===== Extrait cité

Votre Majesté sera surprise, Madame, que d'après les promesses du Roi, nous ayons été oubliés pendant 15 ans, et que nous ayons éprouvé pendant presque tout ce temps la plus affreuse indigence causée par la retenue d'une partie de la solde de 6 sous par jour que Sa Majesté nous avait accordée, et dont son trésor Royal fait les fonds. Cet état de misère qui a coûté la vie à nombre de nos enfants a duré depuis 1758 jusqu'au premier juillet 1773, qui est l'époque où ayant été tirés du département de la marine nous avons reçu la solde entière, et celle où il plût au feu Roi de décider notre établissement en Poitou.
Plusieurs familles, Madame, formant 1,500 personnes, sont déjà rendues dans cette province, et y travaillent à l'établissement sous la direction de M. de Blossac intendant et de M. le Marquis de Pérusse Descars, sous les yeux duquel nous sommes plus particulièrement. Ces dignes protecteurs que la providence nous a ménagés et qui nous traitent avec tant d'humanité et de bonté nous ont promis d'appuyer nos demandes auprès de votre Majesté, et de lui rendre compte de notre obéissance et de notre attachement le plus respectueux et le plus soumis.
Nous osons donc, Madame, supplier votre majesté de vouloir s'intéresser à la rentrée des retenues faites sur notre solde, de protéger notre établissement, et nous procurer la satisfaction d'y voir réunir ceux de nos frères, cousins et neveux, qui, oubliés encore sur les côtes maritimes, désirent les partager avec nous. Les terrains sont si nombreux dans cette province qu'il ne saurait être difficile de nous y établir tous.
Mais il reste, Madame, une dernière grâce à obtenir de votre Majesté qui, en mettant le comble à nos désirs, attirerait sur notre établissement toutes les bénédictions du ciel. Ce serait qu'en l'honorant de votre royale protection vous vouliez bien permettre qu'il porte votre Auguste nom. Sous de tels auspices et un nom si cher à la France, nous serons assurés de réussir. Les veuves et orphelins, très nombreux parmi nous, vivront heureux sous l'ombre de vos bontés et se joindront à nos voeux pour faire passer à la postérité l'image de notre bonheur et les vertus bienfaisantes de votre Majesté.

==========
===== Données fournies

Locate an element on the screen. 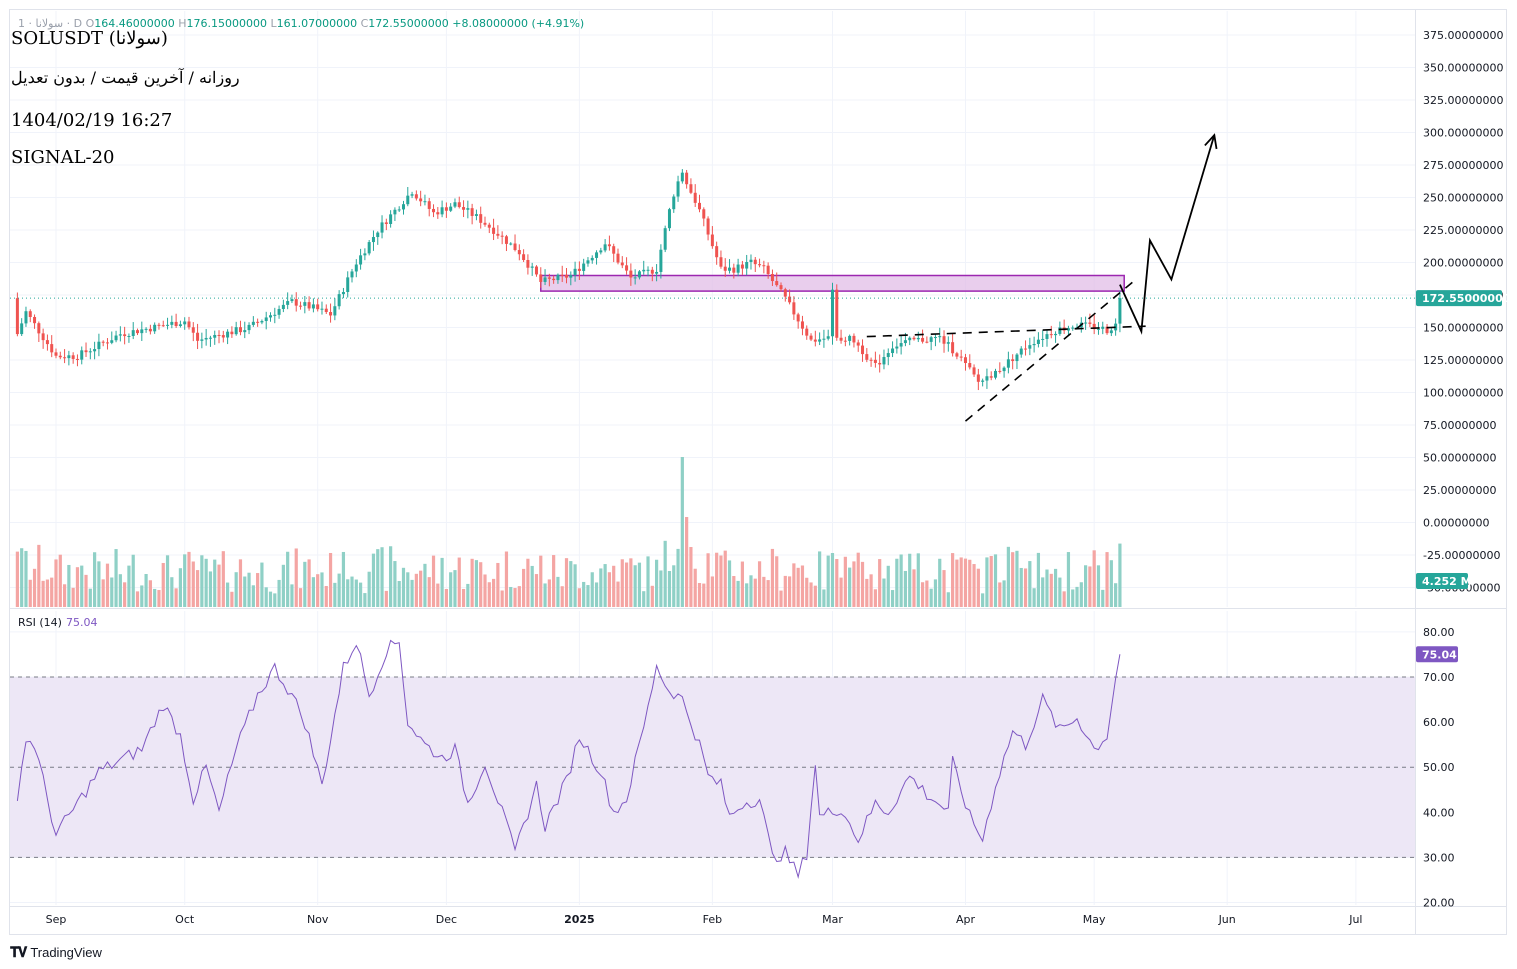 This screenshot has width=1517, height=969. rsi-badge-bg is located at coordinates (1437, 654).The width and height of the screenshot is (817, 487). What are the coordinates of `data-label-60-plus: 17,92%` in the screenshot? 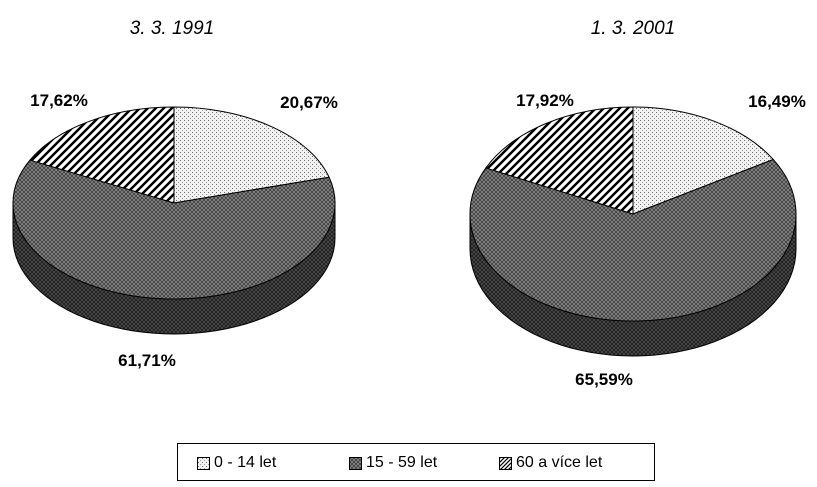 It's located at (545, 100).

==========

» **Consigne A**
Répondez aux questions suivantes à partir de l'extrait cité :
(i) Jusqu'à quelle date a duré l'état de misère ?
(ii) Combien de personnes forment les familles déjà rendues dans la province ?
(iii) Quelle dernière grâce est sollicitée ?
» **Consigne B**
Transcrivez fidèlement le passage de l'extrait cité qui s'ouvre sur les mots contenant « Plusieurs familles, Madame, formant » et se clôt sur « le plus soumis. ».

» **Réponse A**
(i) Jusqu'au premier juillet 1773.
(ii) 1 500 personnes.
(iii) La permission que l'établissement porte l'Auguste nom de Sa Majesté, sous sa royale protection.

» **Réponse B**
Plusieurs familles, Madame, formant 1,500 personnes, sont déjà rendues dans cette province, et y travaillent à l'établissement sous la direction de M. de Blossac intendant et de M. le Marquis de Pérusse Descars, sous les yeux duquel nous sommes plus particulièrement. Ces dignes protecteurs que la providence nous a ménagés et qui nous traitent avec tant d'humanité et de bonté nous ont promis d'appuyer nos demandes auprès de votre Majesté, et de lui rendre compte de notre obéissance et de notre attachement le plus respectueux et le plus soumis.